Nach 21 Jahren ist es soweit: Die DTM gastiert am kommenden Wochenende (08.-10. September 2023) zum ersten Mal seit 2002 wieder auf dem Sachsenring. Viele deutsche Rennsport-Fans fragen sich, warum die Traditionsrennserie unter der Regie der ITR und zuletzt auch unter Gerhard Berger mit der GT3-DTM so lange auf den Sachsenring verzichtet hat und stattdessen lieber im Ausland und dabei vor allem in Italien, Spanien und Portugal an den Start gegangen ist.

Geredet und spekuliert wurde darüber viel und eine nachvollziehbare Erklärung wurde nie kommuniziert. Auf Nachfrage von Motorsport-Magazin.com bei Dr. Lutz Oeser erinnert sich der Geschäftsführer der Sachsenring Event GmbH heute an die Entscheidung, warum die DTM nach drei Jahren (2000, 2001, 2002) mit insgesamt vier Rennen ab der Saison 2003 nicht mehr im DTM-Kalender berücksichtigt wurde.

Die DTM gastierte zuletzt im Jahr 2002 auf dem Sachsenring, Foto: Sutton
Die DTM gastierte zuletzt im Jahr 2002 auf dem Sachsenring, Foto: Sutton

Warum die DTM nicht mehr am Sachsenring fuhr

"Es war eine Grundsatzentscheidung des ADAC Sachsen aus wirtschaftlichen Gründen.
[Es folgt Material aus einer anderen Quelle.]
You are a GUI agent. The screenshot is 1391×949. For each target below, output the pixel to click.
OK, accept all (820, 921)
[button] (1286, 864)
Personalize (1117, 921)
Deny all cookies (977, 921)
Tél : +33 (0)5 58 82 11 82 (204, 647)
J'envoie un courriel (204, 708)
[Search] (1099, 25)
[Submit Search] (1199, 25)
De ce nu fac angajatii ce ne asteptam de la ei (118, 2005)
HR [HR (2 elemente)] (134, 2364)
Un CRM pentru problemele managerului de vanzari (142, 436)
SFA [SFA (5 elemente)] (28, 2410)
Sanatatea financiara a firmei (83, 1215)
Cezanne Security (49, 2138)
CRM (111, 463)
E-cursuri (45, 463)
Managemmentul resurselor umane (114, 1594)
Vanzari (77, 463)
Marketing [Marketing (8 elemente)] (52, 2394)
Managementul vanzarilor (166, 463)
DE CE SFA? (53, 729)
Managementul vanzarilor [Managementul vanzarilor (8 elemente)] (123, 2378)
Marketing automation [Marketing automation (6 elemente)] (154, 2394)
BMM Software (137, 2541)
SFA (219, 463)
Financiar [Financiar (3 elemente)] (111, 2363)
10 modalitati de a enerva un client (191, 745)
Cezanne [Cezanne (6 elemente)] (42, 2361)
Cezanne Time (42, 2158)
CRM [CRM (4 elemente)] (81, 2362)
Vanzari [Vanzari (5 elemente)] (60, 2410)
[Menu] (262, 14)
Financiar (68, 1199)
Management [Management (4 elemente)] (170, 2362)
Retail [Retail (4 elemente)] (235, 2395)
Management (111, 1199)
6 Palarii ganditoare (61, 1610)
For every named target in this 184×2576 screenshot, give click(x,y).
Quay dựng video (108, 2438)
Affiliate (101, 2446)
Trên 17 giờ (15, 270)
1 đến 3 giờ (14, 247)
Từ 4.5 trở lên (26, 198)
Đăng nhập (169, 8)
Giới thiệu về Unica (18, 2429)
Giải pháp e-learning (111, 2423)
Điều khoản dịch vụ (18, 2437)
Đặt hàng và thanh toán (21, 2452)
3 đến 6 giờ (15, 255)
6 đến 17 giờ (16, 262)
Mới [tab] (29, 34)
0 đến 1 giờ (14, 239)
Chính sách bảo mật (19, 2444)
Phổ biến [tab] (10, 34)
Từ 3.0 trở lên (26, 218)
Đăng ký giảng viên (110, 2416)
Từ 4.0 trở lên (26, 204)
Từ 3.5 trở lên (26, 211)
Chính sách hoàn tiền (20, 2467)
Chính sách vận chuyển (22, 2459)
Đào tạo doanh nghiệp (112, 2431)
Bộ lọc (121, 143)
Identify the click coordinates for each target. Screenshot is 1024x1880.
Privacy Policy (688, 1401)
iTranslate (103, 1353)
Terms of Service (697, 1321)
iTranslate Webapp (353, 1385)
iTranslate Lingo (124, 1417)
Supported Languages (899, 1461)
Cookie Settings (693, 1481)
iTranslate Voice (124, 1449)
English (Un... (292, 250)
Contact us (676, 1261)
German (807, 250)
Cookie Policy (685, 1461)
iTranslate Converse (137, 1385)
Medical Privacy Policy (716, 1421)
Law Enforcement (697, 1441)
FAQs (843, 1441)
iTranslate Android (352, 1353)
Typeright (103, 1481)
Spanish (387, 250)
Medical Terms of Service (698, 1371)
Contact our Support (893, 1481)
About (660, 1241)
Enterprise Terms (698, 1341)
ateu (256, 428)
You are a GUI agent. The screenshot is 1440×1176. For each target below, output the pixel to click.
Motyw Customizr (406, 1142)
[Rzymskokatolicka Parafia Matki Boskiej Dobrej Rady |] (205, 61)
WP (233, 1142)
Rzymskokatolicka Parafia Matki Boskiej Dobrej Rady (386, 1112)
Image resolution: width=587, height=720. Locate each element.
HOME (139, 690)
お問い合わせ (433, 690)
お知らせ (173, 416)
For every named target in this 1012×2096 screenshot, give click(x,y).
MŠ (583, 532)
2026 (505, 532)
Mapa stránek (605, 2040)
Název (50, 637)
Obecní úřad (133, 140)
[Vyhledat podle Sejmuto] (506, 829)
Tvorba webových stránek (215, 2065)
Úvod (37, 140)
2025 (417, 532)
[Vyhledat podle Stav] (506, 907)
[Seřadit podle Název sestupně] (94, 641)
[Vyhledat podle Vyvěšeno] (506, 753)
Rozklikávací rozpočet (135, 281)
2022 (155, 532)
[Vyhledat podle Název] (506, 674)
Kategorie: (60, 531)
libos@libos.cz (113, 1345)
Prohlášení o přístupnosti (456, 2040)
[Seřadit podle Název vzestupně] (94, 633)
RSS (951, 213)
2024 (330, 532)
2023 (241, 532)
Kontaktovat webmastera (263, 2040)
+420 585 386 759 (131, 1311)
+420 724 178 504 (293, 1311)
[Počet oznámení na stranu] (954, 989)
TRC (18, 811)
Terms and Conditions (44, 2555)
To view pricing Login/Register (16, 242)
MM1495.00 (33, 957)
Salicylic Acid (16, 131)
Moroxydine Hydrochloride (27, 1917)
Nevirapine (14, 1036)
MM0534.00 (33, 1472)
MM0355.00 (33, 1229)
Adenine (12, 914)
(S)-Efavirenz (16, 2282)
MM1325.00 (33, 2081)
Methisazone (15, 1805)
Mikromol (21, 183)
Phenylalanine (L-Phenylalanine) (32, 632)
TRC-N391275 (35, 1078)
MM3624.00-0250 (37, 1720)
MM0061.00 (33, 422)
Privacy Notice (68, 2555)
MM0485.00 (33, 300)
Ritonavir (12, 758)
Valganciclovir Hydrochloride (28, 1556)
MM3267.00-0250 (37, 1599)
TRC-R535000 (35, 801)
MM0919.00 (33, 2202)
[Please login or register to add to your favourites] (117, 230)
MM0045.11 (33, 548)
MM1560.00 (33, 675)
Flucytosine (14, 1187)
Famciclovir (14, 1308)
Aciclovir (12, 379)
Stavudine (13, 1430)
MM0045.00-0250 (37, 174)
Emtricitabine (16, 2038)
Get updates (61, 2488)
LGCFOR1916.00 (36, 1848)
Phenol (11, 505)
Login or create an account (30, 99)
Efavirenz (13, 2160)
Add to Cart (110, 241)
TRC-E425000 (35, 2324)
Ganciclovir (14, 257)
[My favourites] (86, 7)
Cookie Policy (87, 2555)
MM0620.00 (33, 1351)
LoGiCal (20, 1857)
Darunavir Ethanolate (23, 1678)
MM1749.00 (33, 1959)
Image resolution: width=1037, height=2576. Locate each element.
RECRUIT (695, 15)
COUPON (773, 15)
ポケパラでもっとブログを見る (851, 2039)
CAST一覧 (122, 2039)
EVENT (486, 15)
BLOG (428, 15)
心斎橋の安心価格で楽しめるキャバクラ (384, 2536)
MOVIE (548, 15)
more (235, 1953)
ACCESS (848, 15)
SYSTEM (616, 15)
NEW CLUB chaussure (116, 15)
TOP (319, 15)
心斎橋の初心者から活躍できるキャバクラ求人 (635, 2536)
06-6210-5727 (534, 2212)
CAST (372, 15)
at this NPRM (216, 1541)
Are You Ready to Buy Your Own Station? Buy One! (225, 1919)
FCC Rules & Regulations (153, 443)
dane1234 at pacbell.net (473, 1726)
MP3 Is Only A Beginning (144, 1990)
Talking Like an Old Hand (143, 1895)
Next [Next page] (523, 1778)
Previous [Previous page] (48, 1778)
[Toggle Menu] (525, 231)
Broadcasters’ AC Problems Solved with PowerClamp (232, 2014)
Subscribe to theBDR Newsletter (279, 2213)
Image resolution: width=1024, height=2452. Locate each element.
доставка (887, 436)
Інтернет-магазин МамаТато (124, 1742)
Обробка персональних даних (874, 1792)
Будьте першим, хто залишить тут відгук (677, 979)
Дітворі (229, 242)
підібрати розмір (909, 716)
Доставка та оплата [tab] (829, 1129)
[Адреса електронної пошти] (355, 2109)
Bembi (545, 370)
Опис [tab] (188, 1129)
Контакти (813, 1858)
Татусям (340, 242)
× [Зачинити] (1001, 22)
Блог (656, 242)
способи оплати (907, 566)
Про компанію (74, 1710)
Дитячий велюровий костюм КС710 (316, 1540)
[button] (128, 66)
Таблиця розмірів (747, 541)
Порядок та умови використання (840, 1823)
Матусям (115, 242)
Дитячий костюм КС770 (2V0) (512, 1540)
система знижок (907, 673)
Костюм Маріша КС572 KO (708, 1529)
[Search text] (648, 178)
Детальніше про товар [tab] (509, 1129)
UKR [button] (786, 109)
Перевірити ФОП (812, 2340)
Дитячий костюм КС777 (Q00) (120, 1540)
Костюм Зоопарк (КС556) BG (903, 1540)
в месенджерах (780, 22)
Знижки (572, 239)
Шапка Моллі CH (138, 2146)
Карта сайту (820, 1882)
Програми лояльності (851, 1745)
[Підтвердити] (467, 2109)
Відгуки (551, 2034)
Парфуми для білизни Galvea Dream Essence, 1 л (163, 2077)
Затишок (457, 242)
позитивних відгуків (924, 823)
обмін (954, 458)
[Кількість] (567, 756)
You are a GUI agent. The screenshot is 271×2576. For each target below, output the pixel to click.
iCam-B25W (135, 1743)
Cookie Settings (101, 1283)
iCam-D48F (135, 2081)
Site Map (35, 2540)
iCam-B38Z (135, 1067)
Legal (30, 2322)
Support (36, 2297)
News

Alle anderen DTM-Rennstrecken in Deutschland bieten Tribünenplätze an, wir dagegen haben sie aufstellen lassen müssen, was mit Kosten verbunden war. Das bedeutete, dass wir hohe Einnahmen generieren mussten. Letztendlich führte das zum Ergebnis, dass die DTM für uns immer ein Verlustgeschäft war", betonte Oeser. In den drei DTM-Jahren verzeichnete der ADAC Sachsen offiziell 59.900 (2000), 58.100 (2001) und 59.000 (2002) Zuschauer, im Schnitt also 59.000.

Zum Vergleich: Beim diesjährigen Motorrad-Grand-Prix, dem Großen Motorrad-Preis von Deutschland, wurde mit insgesamt 233.196 Besuchern an drei Tagen erneut ein Zuschauerrekord registriert. Allein für den Renntag verkaufte die Sachsenring Event GmbH 96.151 Tickets.

Die Probleme der Verantwortlichen am Sachsenring gab es in der Vergangenheit auch schon in Oschersleben und Zandvoort sowie am Nürnberger Norisring, wo der organisatorische Aufwand viel größer ist und die Kosten viel höher sind als bei einer permanenten Rennstrecke.

Sachsenring ohne DTM: Lärmtage nicht ausschlaggebend

Oeser räumte zudem mit dem Gerücht auf, dass die maximale Anzahl an Lärmtagen ein Thema für die Abwesenheit der DTM gewesen sein soll. "Nein, das war nicht der Grund. Damals wie heute gab und gibt es zehn Tage, an denen wir Großveranstaltungen durchführen können. An dieser behördlichen Vorgabe ist ein möglicher DTM-Event nicht gescheitert."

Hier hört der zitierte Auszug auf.